Monday, October 1, 2012

EPA Must Base Its Decisions on Science

According to an article by Cheryl Hogue in the September 10 issue of Chemical and Engineering News, the National Research Council has studied the activities of the EPA and recently issued a report. There were several recommendations, among which is a need for better coordination among the field offices of the EPA and its home Office of Research and Development. As a promoter of efficiency, that certainly sounds reasonable to me.

Of greater significance, the report suggests that the EPA must change how it studies and then acts on persistent and emerging environmental challenges such as climate change and human exposure to an increasing number of chemicals in the environment. Cheryl's report does not indicate any specific recommendations were made. However, I wholeheartedly agree with the objective. I believe the EPA is doing a reasonable job with respect to hazardous chemicals in the environment, but it is sorely deficient in its approach to climate change.

On climate change, the EPA appears to have made no specific scientific study to justify or discredit the theory that deleterious climate change is being caused by increased emissions of carbon dioxide to the atmosphere.
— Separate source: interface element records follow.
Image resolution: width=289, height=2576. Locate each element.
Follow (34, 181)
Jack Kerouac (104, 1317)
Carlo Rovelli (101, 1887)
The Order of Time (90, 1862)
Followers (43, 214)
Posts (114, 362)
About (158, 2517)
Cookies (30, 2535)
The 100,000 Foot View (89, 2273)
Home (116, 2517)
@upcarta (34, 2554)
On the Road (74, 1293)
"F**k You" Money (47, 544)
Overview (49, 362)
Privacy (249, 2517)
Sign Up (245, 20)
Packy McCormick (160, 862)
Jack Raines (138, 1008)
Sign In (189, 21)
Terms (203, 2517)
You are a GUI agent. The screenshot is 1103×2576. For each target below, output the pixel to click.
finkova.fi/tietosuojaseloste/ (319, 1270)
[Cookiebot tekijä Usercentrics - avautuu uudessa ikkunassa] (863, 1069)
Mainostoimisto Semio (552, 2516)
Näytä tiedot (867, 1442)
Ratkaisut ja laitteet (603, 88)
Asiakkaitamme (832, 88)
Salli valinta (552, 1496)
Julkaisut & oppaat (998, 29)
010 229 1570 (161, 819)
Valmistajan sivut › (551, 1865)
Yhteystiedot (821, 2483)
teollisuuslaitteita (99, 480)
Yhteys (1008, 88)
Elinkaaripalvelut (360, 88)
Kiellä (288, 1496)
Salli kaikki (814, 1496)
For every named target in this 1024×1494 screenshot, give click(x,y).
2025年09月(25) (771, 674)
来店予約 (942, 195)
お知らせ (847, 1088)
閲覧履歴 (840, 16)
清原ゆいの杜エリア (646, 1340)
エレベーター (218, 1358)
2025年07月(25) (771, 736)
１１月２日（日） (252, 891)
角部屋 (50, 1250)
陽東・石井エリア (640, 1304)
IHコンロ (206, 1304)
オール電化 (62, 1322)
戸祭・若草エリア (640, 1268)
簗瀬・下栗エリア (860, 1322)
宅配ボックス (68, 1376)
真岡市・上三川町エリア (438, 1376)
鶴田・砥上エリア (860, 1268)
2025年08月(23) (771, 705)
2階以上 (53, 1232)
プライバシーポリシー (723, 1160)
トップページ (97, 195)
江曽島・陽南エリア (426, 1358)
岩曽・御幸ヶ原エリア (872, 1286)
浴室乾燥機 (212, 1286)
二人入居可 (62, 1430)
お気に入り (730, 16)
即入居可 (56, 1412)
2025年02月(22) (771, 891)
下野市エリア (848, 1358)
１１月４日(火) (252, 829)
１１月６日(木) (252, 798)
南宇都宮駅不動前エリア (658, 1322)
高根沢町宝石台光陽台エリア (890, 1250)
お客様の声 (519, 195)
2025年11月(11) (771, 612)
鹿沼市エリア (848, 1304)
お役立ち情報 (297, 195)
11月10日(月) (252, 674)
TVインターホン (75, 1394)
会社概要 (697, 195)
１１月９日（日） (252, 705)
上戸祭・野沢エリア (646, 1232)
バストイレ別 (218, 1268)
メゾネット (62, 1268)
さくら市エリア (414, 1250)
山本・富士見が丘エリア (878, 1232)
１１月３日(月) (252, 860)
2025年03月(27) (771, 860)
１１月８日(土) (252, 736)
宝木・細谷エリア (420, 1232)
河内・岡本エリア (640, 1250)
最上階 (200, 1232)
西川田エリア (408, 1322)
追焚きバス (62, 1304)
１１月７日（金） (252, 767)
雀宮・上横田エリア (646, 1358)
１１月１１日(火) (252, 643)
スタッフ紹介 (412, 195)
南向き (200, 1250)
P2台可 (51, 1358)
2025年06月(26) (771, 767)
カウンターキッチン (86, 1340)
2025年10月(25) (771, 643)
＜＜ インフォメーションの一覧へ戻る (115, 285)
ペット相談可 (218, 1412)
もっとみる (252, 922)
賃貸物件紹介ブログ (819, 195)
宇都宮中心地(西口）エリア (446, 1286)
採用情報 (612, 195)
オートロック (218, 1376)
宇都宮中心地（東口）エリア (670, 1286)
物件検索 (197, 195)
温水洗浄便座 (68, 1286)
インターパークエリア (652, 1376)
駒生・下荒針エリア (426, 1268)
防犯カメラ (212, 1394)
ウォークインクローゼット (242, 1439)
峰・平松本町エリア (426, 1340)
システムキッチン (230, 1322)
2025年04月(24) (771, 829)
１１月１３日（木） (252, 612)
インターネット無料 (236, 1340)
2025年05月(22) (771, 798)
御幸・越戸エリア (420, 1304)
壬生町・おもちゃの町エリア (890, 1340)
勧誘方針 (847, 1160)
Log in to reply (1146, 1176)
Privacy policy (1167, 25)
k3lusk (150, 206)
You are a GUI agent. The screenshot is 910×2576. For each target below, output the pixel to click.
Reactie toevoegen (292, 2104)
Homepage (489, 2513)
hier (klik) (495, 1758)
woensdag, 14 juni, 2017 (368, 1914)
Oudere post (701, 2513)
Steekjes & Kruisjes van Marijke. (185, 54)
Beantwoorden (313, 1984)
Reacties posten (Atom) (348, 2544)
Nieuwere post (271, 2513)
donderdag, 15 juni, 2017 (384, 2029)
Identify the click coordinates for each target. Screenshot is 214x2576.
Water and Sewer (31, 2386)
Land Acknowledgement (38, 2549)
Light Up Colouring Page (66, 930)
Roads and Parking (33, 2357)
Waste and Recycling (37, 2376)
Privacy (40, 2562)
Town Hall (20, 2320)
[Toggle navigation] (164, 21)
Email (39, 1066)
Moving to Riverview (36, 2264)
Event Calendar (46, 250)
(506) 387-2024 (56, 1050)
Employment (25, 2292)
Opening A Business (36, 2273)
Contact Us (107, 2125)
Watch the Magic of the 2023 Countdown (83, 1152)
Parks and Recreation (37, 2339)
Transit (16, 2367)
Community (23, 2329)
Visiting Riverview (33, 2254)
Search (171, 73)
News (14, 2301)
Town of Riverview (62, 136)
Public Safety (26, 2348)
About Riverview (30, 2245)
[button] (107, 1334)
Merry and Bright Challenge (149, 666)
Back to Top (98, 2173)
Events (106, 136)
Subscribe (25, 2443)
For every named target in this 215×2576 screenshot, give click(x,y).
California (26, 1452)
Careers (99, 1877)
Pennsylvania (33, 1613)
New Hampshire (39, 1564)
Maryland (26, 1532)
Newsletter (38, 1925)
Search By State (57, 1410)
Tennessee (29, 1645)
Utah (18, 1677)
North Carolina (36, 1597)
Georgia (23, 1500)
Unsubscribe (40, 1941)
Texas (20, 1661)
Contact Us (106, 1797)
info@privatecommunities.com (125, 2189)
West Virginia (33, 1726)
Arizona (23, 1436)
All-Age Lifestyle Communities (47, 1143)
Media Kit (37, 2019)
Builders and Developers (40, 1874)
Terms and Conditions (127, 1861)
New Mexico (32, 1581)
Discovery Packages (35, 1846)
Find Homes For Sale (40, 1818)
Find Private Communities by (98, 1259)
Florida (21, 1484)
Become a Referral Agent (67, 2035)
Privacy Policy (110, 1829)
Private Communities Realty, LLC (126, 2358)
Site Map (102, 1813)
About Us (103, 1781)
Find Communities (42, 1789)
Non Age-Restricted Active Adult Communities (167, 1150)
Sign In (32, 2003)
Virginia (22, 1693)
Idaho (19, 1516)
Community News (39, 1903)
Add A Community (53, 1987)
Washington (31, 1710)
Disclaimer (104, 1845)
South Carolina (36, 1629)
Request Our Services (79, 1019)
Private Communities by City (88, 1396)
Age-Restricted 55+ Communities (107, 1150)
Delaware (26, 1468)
Up to now, it appears that EPA has merely taken information from the emotional positions of climate change enthusiasts and has established and continues to establish regulations based on that unsupported theory.

We need some good scientific proof to show that carbon dioxide is an unusual greenhouse gas, in view of the fact that it's thermal resistivity is only slightly greater than that of other major components of the atmosphere and less than some of the other minor constituents.